Хоронили Митю на Ваганьковском кладбище. Первые мертвые ценились дорого. Лошади в черных кружевах и катафалк с гробом, весь укрытый венками, утопали в осенних цветах. За гробом родные и близкие и вереница неправдоподобно длинных колесниц. Впереди и по бокам процессии шли странно одетые люди в длинных черных халатах, с высокими цилиндрами на голове, разбрасывая ветки можжевельника. Играл военный оркестр.
Помню трапезную, стол с очень белой скатертью, один конец которого упирался в низкое маленькое окно, глубоко запрятанное в толще стены. На столе рис и кисель. Духовенство, военные — было много народу. Под конец стало шумно. Мне на рукав повязали траурную ленту. И очень хотелось домой.
Вспоминаю, как тогда и долгое время потом мало волновала окружающая меня смерть, как бы только утверждавшая мое бессмертие.

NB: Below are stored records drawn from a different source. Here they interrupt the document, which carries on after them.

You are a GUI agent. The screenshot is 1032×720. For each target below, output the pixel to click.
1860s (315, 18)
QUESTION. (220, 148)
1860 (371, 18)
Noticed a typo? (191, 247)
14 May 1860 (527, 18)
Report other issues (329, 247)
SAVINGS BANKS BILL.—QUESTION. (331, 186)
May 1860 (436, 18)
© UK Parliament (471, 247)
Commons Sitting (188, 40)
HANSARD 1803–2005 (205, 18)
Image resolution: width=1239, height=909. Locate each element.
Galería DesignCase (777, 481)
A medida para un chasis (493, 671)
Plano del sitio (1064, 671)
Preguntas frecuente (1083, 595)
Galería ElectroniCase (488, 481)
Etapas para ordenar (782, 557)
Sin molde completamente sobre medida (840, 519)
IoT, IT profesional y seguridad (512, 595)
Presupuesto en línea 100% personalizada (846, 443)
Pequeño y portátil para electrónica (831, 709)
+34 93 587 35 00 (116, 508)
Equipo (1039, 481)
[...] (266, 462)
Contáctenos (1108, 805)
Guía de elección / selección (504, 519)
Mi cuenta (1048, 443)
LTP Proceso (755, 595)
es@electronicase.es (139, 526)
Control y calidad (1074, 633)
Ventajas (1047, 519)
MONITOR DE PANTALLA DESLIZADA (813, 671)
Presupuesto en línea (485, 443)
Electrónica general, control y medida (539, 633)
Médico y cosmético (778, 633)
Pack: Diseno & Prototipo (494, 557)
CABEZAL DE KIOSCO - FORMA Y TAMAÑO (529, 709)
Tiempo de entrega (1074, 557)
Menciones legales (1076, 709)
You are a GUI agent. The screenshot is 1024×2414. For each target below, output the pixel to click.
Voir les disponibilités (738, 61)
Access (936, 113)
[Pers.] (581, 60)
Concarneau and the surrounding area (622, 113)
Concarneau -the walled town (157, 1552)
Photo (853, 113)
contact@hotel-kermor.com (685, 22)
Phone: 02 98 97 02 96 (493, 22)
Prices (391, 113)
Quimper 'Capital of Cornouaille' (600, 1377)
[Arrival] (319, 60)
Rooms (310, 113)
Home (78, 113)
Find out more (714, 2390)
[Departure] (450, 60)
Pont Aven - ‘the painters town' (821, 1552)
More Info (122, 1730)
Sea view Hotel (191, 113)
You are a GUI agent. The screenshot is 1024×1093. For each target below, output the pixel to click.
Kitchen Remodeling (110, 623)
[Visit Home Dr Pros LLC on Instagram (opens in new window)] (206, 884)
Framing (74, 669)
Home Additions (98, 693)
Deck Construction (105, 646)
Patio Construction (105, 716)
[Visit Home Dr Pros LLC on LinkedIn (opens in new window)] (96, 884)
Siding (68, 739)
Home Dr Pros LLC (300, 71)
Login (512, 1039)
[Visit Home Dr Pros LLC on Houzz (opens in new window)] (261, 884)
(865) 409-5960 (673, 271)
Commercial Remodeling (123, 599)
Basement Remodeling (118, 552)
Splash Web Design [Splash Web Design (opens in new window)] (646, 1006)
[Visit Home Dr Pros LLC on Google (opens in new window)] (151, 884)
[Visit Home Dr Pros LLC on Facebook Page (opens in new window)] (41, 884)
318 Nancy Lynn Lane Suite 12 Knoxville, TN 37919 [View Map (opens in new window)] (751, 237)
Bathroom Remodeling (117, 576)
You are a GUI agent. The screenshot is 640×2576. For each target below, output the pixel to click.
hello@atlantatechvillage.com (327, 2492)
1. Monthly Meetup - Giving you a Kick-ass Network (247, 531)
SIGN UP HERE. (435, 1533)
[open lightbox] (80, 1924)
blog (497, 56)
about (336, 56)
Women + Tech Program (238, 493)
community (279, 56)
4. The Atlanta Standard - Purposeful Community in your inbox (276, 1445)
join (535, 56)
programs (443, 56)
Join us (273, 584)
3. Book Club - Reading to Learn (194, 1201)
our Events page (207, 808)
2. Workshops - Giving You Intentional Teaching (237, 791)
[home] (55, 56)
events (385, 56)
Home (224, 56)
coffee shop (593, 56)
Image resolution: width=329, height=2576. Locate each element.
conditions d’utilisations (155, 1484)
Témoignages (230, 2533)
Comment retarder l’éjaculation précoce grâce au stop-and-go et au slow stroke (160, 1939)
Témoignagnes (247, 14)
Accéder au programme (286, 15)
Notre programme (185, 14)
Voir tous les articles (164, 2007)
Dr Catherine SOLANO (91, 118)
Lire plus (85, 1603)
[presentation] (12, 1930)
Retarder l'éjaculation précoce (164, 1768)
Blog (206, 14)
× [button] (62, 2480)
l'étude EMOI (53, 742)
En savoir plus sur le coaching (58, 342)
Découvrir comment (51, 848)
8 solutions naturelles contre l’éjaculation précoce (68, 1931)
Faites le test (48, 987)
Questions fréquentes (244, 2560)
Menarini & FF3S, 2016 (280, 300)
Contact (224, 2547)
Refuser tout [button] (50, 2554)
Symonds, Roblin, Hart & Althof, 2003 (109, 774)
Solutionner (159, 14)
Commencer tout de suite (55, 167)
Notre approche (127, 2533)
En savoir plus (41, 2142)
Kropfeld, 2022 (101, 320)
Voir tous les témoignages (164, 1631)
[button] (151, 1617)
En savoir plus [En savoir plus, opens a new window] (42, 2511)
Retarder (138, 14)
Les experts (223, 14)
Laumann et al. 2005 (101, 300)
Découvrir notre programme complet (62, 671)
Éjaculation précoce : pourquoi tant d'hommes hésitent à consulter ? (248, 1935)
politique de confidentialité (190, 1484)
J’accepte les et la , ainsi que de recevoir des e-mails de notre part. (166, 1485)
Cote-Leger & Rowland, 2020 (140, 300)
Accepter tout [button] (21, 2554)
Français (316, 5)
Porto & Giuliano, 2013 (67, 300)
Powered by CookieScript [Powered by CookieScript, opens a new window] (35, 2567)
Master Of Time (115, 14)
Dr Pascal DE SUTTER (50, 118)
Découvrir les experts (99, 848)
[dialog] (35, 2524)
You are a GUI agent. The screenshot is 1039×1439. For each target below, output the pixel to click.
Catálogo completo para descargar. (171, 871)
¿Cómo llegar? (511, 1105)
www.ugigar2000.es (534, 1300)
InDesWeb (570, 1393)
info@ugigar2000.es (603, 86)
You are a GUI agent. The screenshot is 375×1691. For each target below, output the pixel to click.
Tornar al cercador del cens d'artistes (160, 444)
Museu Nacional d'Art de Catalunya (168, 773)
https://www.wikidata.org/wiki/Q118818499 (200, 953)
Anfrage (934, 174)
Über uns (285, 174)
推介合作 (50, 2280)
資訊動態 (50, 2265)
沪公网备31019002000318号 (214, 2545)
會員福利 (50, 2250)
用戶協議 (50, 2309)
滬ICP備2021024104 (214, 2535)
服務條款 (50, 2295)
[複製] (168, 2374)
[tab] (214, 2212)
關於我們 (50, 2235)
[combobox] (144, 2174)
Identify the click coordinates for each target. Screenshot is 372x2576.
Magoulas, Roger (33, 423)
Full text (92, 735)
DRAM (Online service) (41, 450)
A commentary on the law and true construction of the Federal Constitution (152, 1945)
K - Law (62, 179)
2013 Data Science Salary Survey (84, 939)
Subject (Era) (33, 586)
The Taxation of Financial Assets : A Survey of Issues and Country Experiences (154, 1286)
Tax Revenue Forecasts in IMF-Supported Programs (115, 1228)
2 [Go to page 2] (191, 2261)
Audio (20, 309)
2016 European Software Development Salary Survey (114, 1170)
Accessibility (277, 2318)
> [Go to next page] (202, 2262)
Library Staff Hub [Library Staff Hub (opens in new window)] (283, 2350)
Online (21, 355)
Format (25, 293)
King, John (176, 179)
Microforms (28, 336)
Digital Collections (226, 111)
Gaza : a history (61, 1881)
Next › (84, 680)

Алеша, раненный в грудь навылет, выписался из госпиталя и жил на даче у тети Нади. Папа, мама и я поехали его проведать. Алеша, тонкий, красивый, светловолосый, сидел в плетеном кресле в саду. Офицерский китель его был расстегнут, и видна была ослепительно белая рубашка. Он показал нам маленькие розовые пятна на груди и на спине. Потом он показал нам рубку лозы. Я не отрываясь рассматривал его шашку, ложбинку для тока крови и красивый, с золотом эфес.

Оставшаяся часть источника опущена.